California Hospitals Still Held Hostage to "Silent PPOs"
During my tenure as a former Editor of the HFMA Managed Care Forum Advisory Council's Newsletter, the issue of "Silent PPOs" surfaced frequently, without adequate resolution. At that time, it appeared to be especially prevalent in the Eastern and Southern states. It later surfaced extensively in Nevada. An Expert in dealing with “Silent PPO” problems in that state spoke to me about the commonality of this problem in most states. He also spoke to me in general terms, about how to resolve many of these problems. I wondered, “Why isn’t this also a California problem?”

Some California Experts in Managed Care billing and collections, have commented that the State Department of Managed Health Care has this Silent PPO issue “under control”, but they provided no details or support! Instead, I challenged that same “Silent PPO” Expert from Nevada to research the California law and talk with our Department of Managed Health Care – and then explain in simple terms to me why “Silent PPOs” in California were still a problem, how big and what kind.

I offer you this same challenge. After reading this Article—are you, as a California hospital, certain that you are not losing crucial revenue to Silent PPO activity?

     Efforts by the California Legislature to reign in “Silent PPO” practices have failed. A Silent PPO discount is an insurance practice where an insurer pays a hospital’s claim, one that was based on standard and customary charges, by applying a discounted rate to which it is not entitled. This surprise discount is unfair to hospitals because the insurer has not contracted with the hospital for the special rate and has not provided any patient direction to the hospital to justify use of the rate. These silent payors obtain the rate information from the original, contracting PPO or from an insurance broker, which has leased or subleased the PPO network and accompanying rate structure. Silent PPOs are skimming off hospital profits by the millions of dollars yearly.

     California hospitals are especially vulnerable to Silent PPO losses because the state is a popular travel destination. Travelers, who are out of network from their local health insurance plans, often require hospital services. The insurers playing the Silent PPO game are eager to minimize costs. They search their purchased discount PPO list for attractive rates, or contact a broker to lease a PPO network’s rate; and then apply the discount. Losses due to Silent PPO activity are particularly devastating to California hospitals because the state is the most popular state for domestic travel in the U.S. In 2002, 318 million domestic travelers visited the State. In addition, 4.5 million travelers were from overseas, 870,000 from Canada and 3 million from Mexico. Los Angeles County receives the most domestic tourism, with 49 million person trips.
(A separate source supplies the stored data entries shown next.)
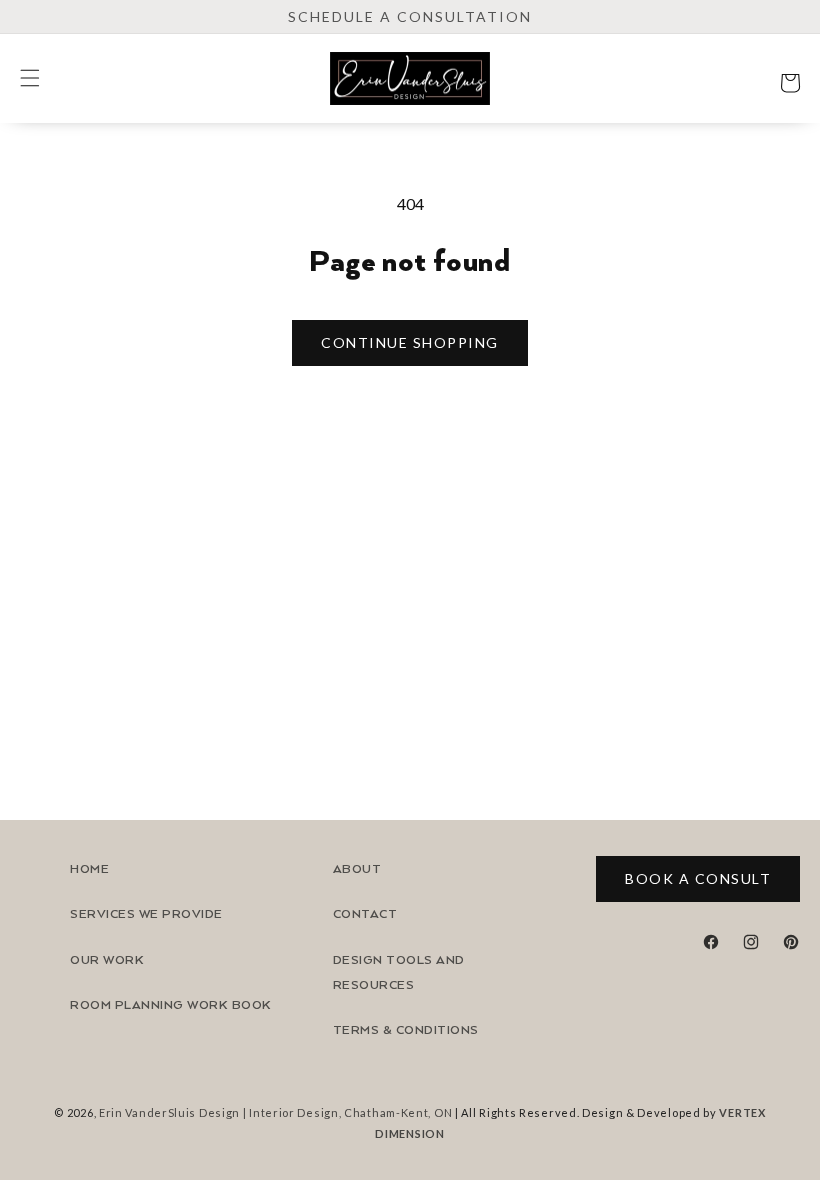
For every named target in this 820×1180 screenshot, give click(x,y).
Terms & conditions (406, 1030)
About (357, 869)
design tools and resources (399, 973)
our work (107, 960)
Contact (365, 914)
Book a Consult (698, 878)
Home (89, 869)
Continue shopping (410, 342)
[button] (30, 78)
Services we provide (146, 914)
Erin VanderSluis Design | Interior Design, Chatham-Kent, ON (275, 1112)
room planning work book (171, 1005)
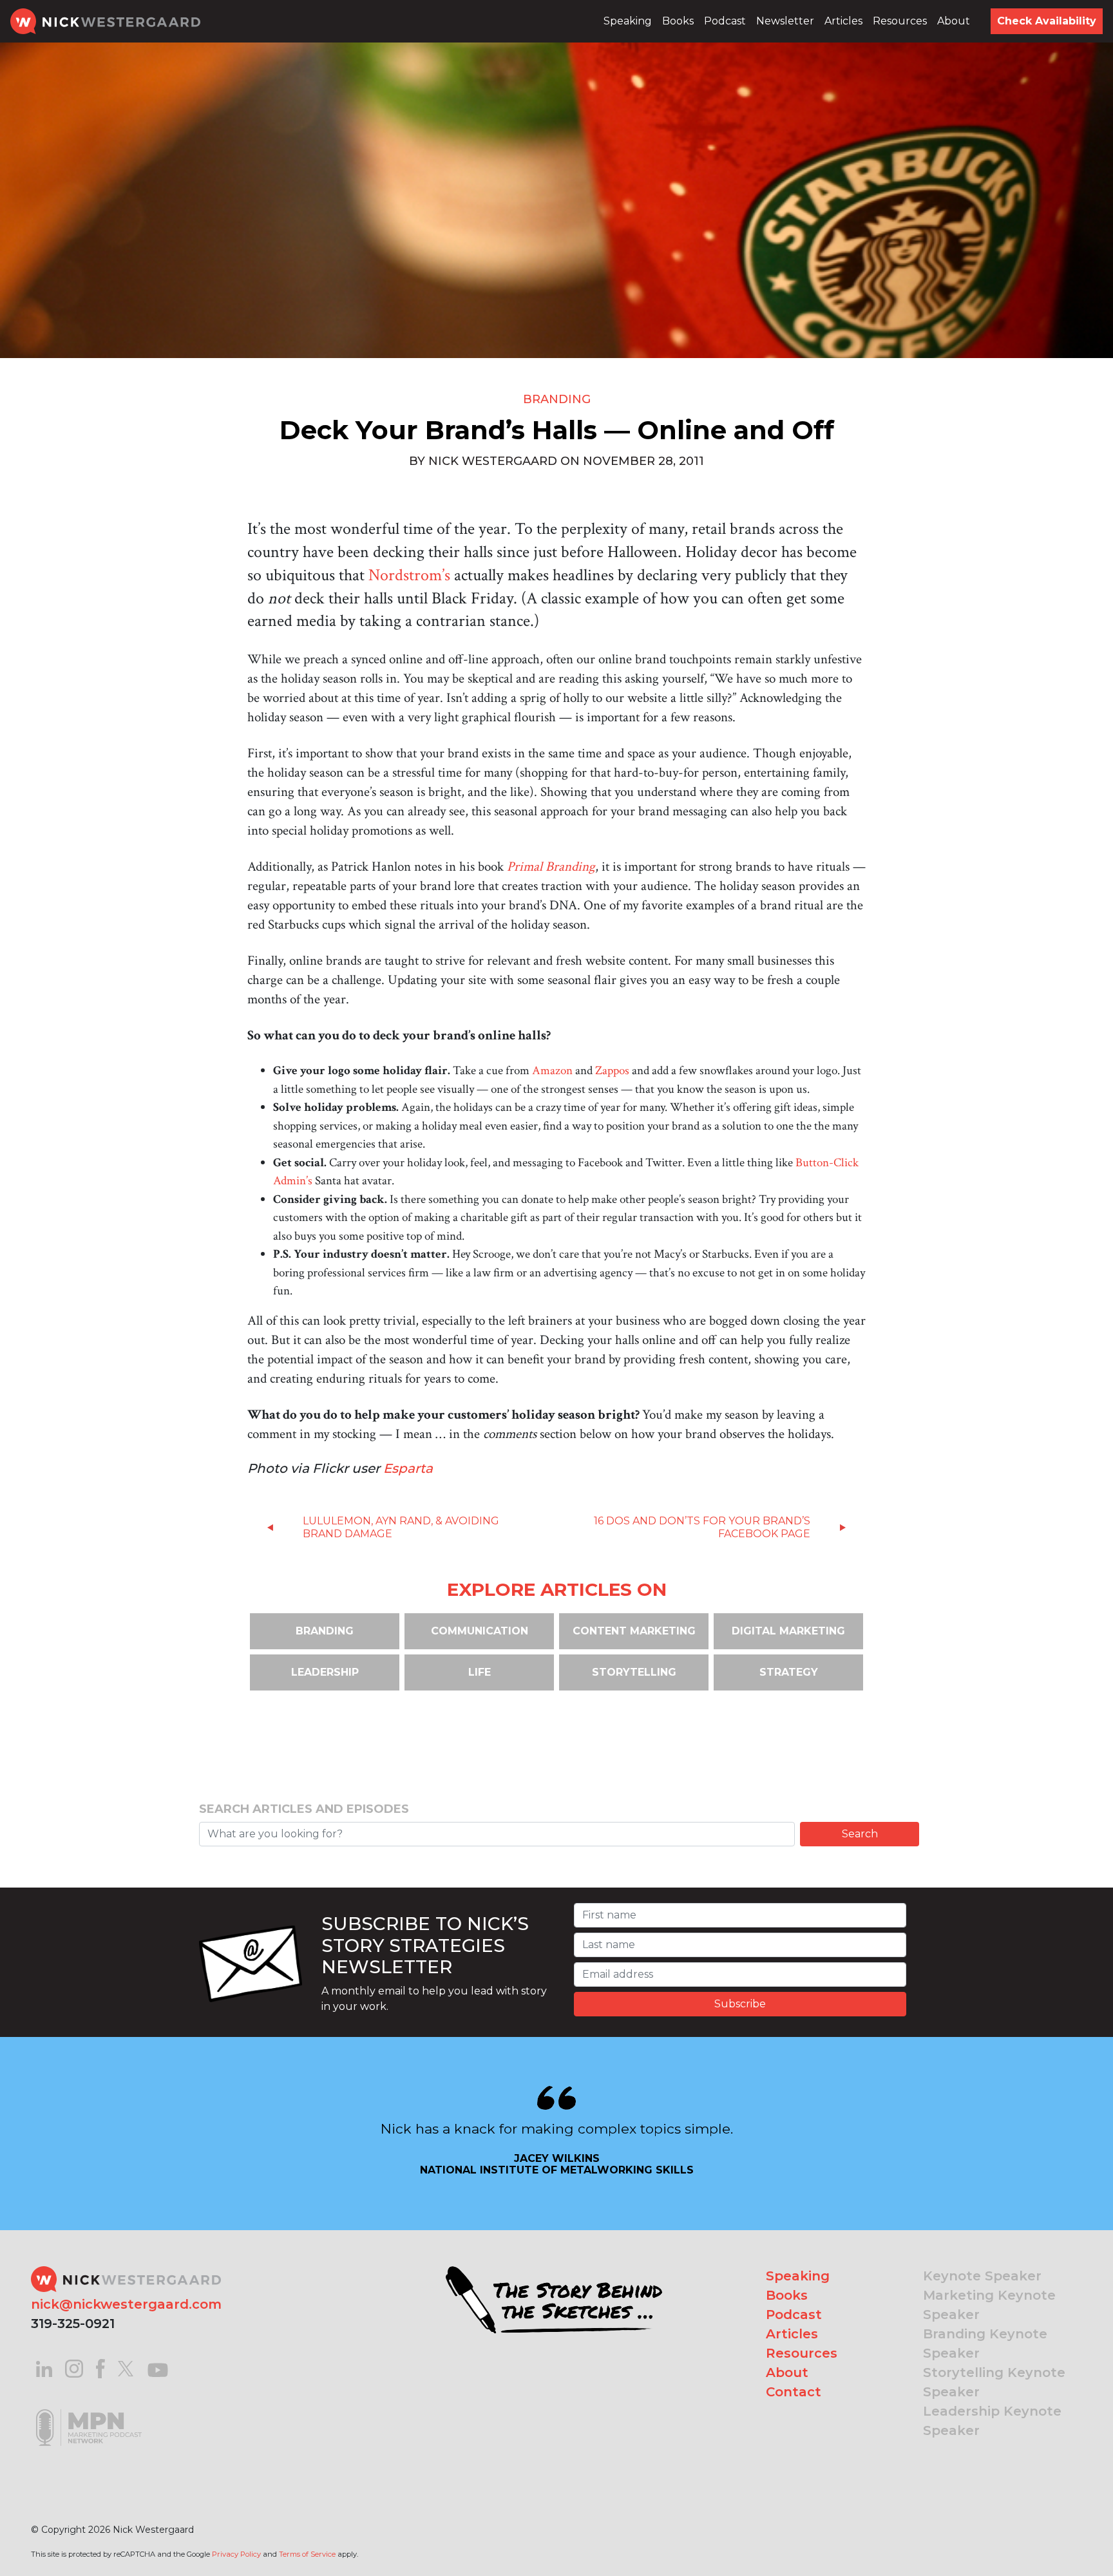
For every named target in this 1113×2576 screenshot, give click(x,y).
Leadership (325, 1672)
An Attempt to Stop the Abuse      California healthcare providers have long sought a law with “real teeth” to stop this abusive practice. Senate Bill 559 was the product of hard work by over 30 interested parties, who, after many meetings, addressed virtually every objection raised by the insurance industry. It passed unanimously. SB 559 amends the Knox-Keene Health Care Service Plan of 1975 by adding Section 1395.6. It was initially a well-drafted law backed by good intentions. The original version provided the real teeth necessary to combat Silent PPOs. It is not surprising that the insurance lobby sought to change it, arguing that it would burden innocent payors and interfere with private contracts. And change it they did. Before it took effect, an insurer sponsored an amendment that, when passed, significantly altered the impact of the Act.

…But a Failure Nonetheless      Simply put, this law as it now stands is a failure. The private right for hospitals to seek financial penalties from insurers claiming unauthorized discounts has been removed. Further, the Departments of Insurance and Managed Health Care have not engaged in a single enforcement action. Even if they were to try to enforce the Act, it is so seriously flawed that it is likely to be found unconstitutional. This is because its definition of payors is vague, overlapping, ambiguous and befuddled. This law may actually make matters worse because it can instill a false sense of security.

     Three key deficiencies in the current act are worth noting. First, the Act does not apply to emergency care, a frequent source of unauthorized discounts. Second, required patient direction incentives are minimum. The Act requires only that payors provide their beneficiaries with provider lists “within a reasonable geographic range” of their home. Third, payors are required to describe their active encouragement only upon written request. This begs the question. The payor may be “Silent” and, thus, its identity unknown to the hospital.

     In addition, providers are unlikely to pursue the remedies under the Act because violation of the Knox-Keene Act is a crime. Providers are understandably reluctant to estrange their relationships with payors under these conditions. Further, California regulators in the Departments of Insurance, with oversight over insurers, and Managed Health Care, with oversight over HMO’s, are understandably more focused on practices that affect medical treatment. They have indicated to the authors that they regard Silent PPO’s to be a matter of private contractual dealings. Finally, they believe they largely lack jurisdiction over, and thus authority to regulate, most PPO networks.

Solving The Problem     In essence, the regulatory approach to protect hospitals from Silent PPO losses has failed in California. Yet there is one real solution that works in all states. It is effective contracting. California has since accepted this by enacting a subsequent section to the Knox-Keene Act which states that provider discounts are a matter of private contracting.